Her glass was empty. She didn’t remember drinking its contents. On her way back to the kitchen for a refill she pulled aside the curtain again. The car was there. The arm was gone.
She looked up and down the street. It was deserted but for more parked cars and a pair of half-grown boys walking along the far sidewalk in football uniforms, cleats dangling from around their necks. She peered again at the car. She could see down to the cushion on the driver’s seat and it was empty. The glass in her hand creaked from the tension of her grip.
The door buzzer rasped.
She dropped the glass. It bounced once on the padded carpet and rolled under the telephone stand. For a blind moment her eyes searched the apartment for other ways out and lighted on the window. But it was a two-story drop and she was weak from not eating, her appetite spoiled by constant fear. The fall would kill her.
The buzzer sounded again. It ha
d the odd effect of rearranging her senses. She clawed at the stubborn drawer in the telephone stand, breaking a nail before it came out with a squawk. She took out the .25 semiautomatic pistol.

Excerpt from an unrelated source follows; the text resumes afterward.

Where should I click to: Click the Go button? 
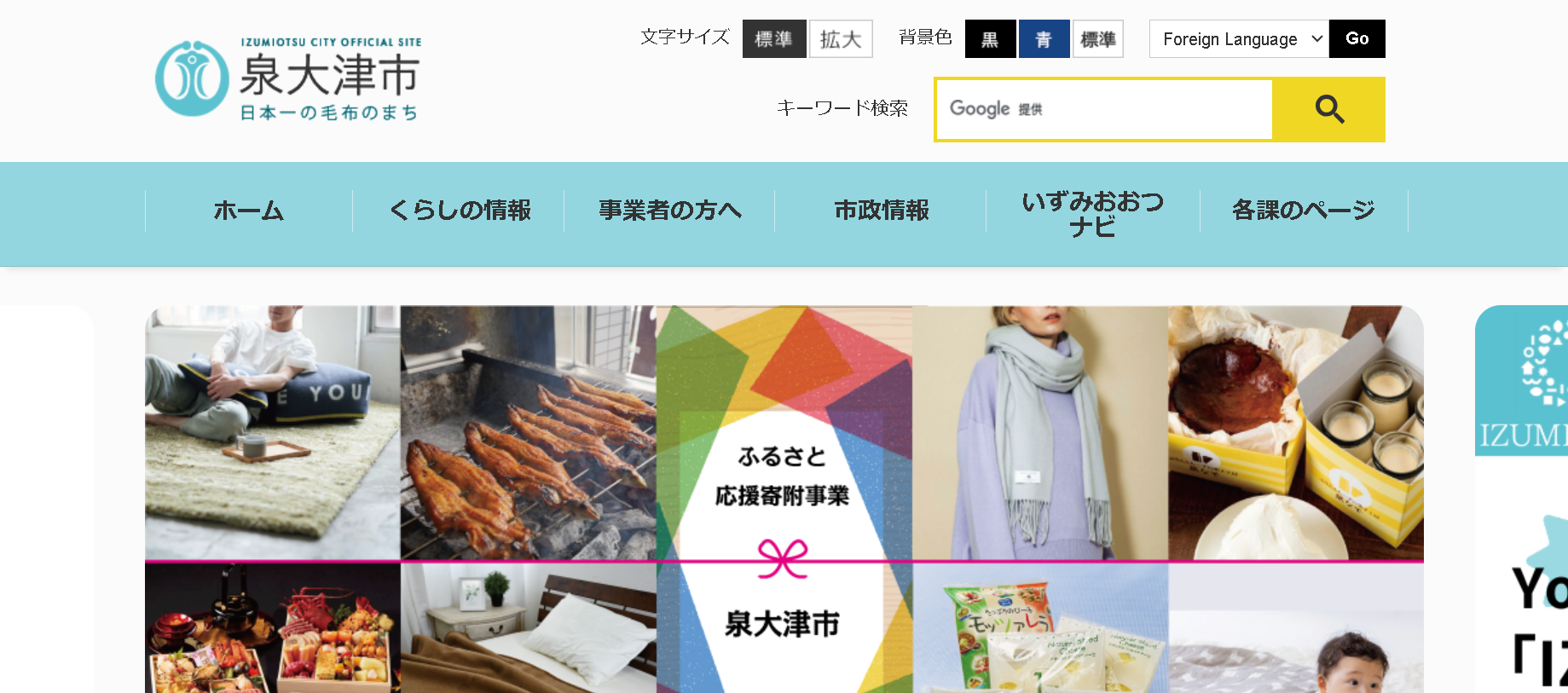pyautogui.click(x=1357, y=39)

She had purchased it in a Grand Avenue pawnshop after the apartment had been broken into. The black man behind the counter had barely glanced at the false signature on the State of Michigan paperwork, then showed her how to load and operate the small square gun.
She jacked a cartridge into the chamber the way he had demonstrated and approached the door. She was conscious of her ankles shaking, but the hand holding the weapon was strangely steady.

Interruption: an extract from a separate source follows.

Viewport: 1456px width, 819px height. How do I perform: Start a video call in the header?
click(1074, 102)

The buzzer was going off a third time when she released the lock and stepped back, calling for her visitor to enter. She almost shrieked the welcome. The door opened. She squeezed the trigger at waist level.
Then the door was open wide and a body was charging through it and a hand closed on hers and wrenched the gun from her grasp, nearly taking her finger with it before the trigger guard pulled free. She screamed and kicked and a heavy backhand came swooping around in deceptive slow motion and a light exploded in the side of her head. Her knees lost their tension and she fell hard on her back on the floor.
The details of the room and of her attacker turned viscous then. She blinked her eyes to clear them, and as the edges sharpened she lay looking up the incredible length of a man in a checked sport coat, at tired features near the ceiling and a sharp widow’s peak. He examined the small pistol disgustedly before flinging it onto the sofa.
“Next time remember to take off the safety.”
“Mr. Macklin.” She lay unmoving. “I thought—”
“Yeah. No wonder he had no trouble following you. I could’ve done it on foot.”
“That silver car is yours?”
“I got tired of looking for him. If you’re right about him, he’ll come here sooner or later.”
Still, she made no move to rise. He got the hint then, and with an expression of exasperation he bent over her and extended a hand. She took it and he pulled her up, supporting her back with the other. When she was on her feet, she fell against him and held on for a moment before they separated. He was harder than he looked, with little of the middle-aged softness she had expected.